= PROBLEM TO SOLVE =
Could you rewrite the material from the line with "The height and" up to and including the line with "pyautogui.click(x=134, y=402)", swapping "chart title" for "chart heading" and keeping everything else the same?

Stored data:
--- begin ---
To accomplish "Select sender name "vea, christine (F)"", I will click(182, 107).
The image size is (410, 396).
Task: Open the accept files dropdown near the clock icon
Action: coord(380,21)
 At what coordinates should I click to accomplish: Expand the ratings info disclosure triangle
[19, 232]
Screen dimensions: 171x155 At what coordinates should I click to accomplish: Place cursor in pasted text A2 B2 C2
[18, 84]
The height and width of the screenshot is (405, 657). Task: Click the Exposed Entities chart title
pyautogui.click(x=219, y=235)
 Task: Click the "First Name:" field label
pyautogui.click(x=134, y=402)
--- end ---
--- begin ---
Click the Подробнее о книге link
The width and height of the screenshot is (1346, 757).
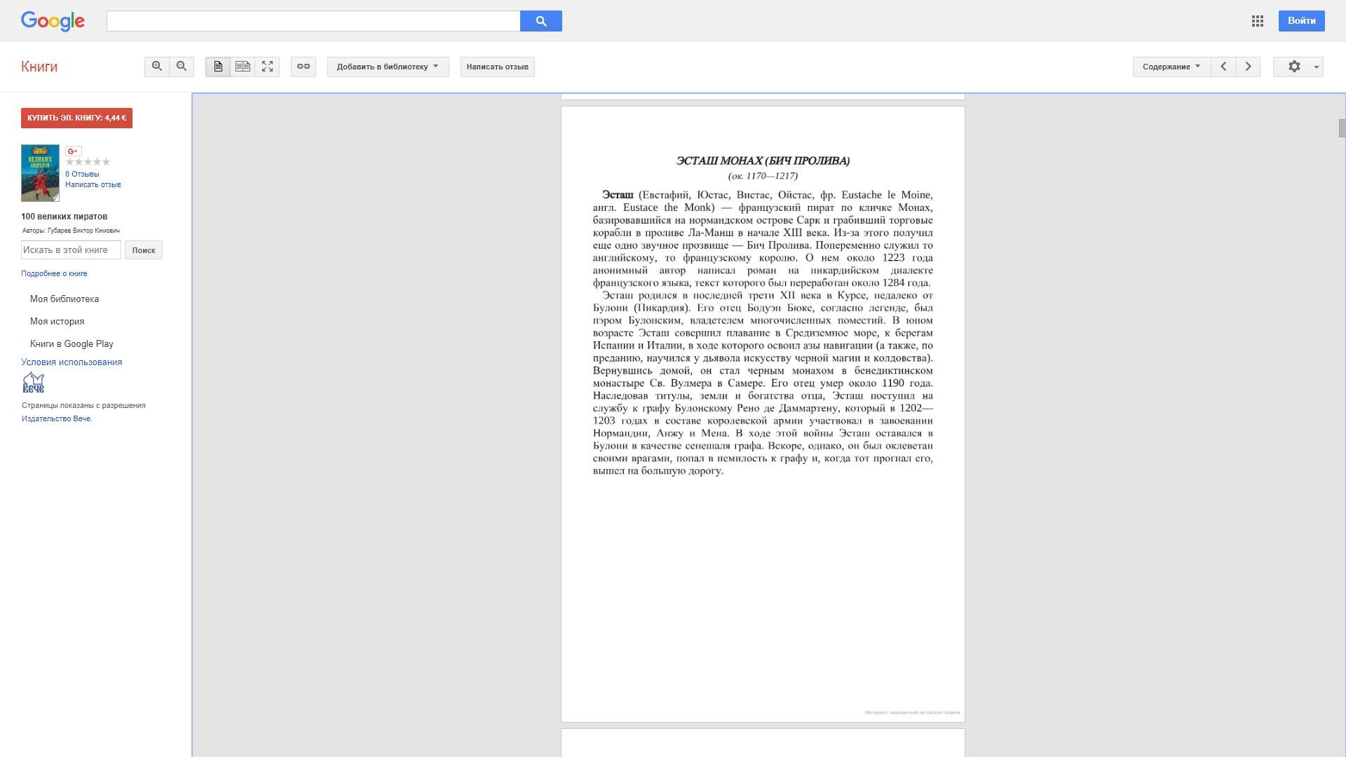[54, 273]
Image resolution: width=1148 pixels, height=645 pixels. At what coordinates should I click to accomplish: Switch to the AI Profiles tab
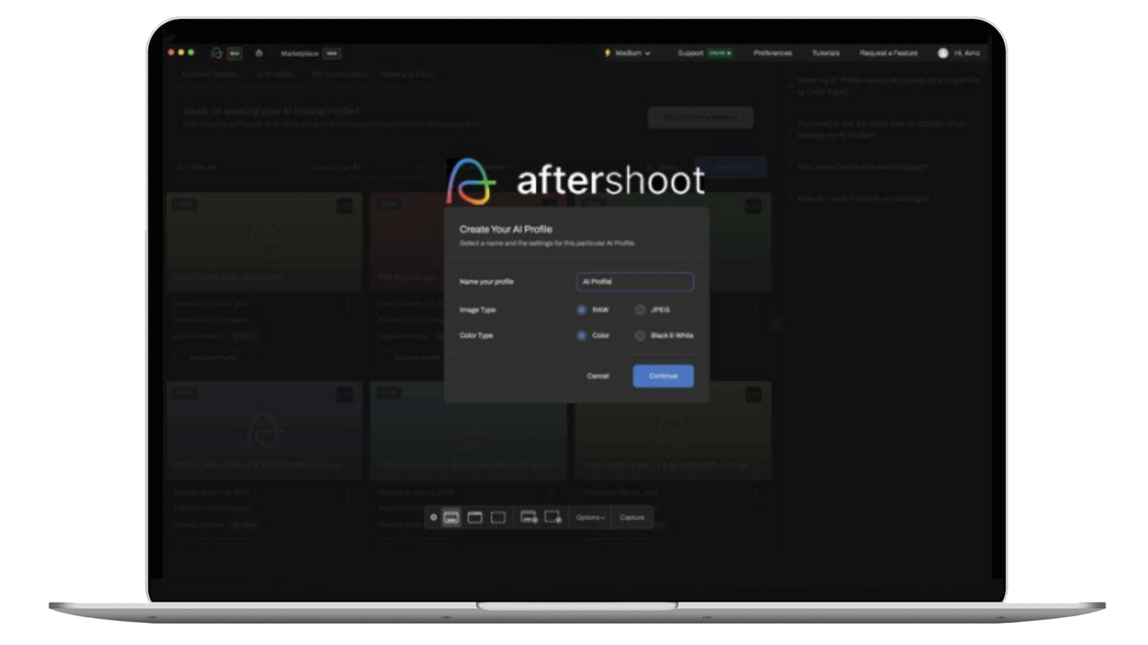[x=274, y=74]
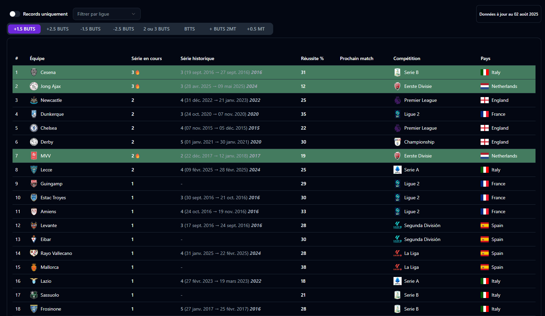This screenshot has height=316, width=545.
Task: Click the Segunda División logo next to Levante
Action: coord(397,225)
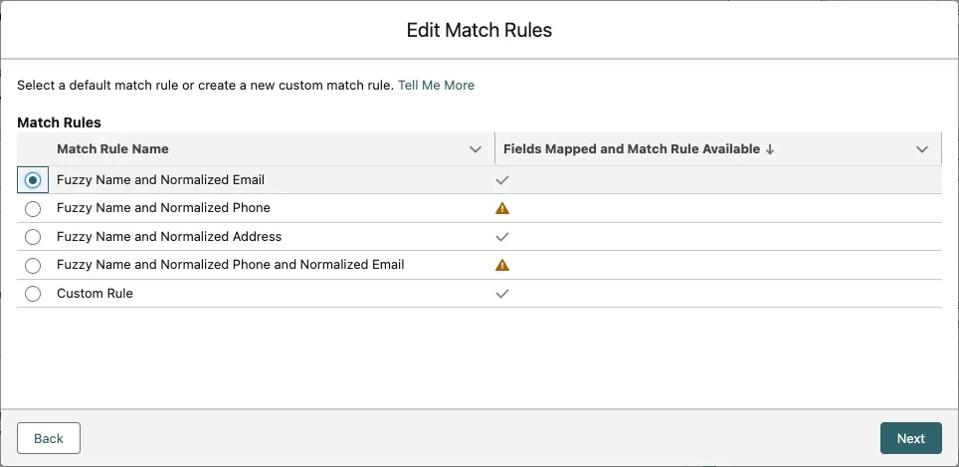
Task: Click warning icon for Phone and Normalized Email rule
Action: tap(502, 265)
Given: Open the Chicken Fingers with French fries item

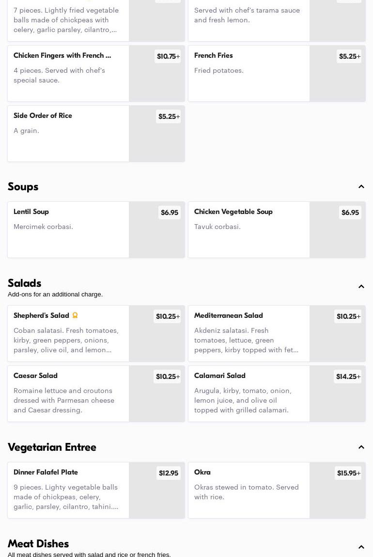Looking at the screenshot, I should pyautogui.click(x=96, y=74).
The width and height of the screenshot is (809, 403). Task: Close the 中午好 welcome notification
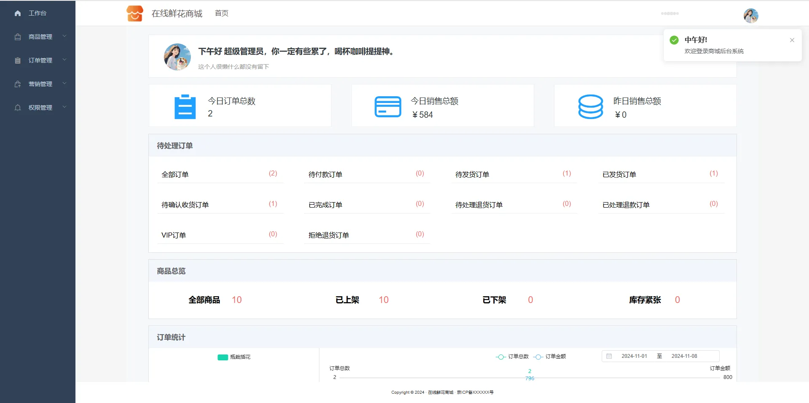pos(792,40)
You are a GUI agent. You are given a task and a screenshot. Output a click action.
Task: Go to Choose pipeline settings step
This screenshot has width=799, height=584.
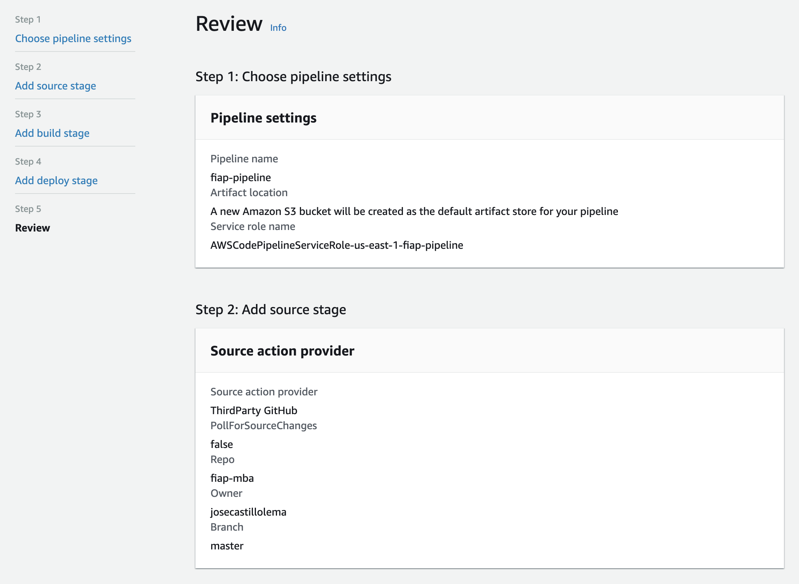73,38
--- end ---
= RESULT OF THIS TASK =
The height and width of the screenshot is (405, 657). Task: Click the Exposed Entities chart heading
pyautogui.click(x=219, y=235)
 Task: Click the "First Name:" field label
pyautogui.click(x=134, y=402)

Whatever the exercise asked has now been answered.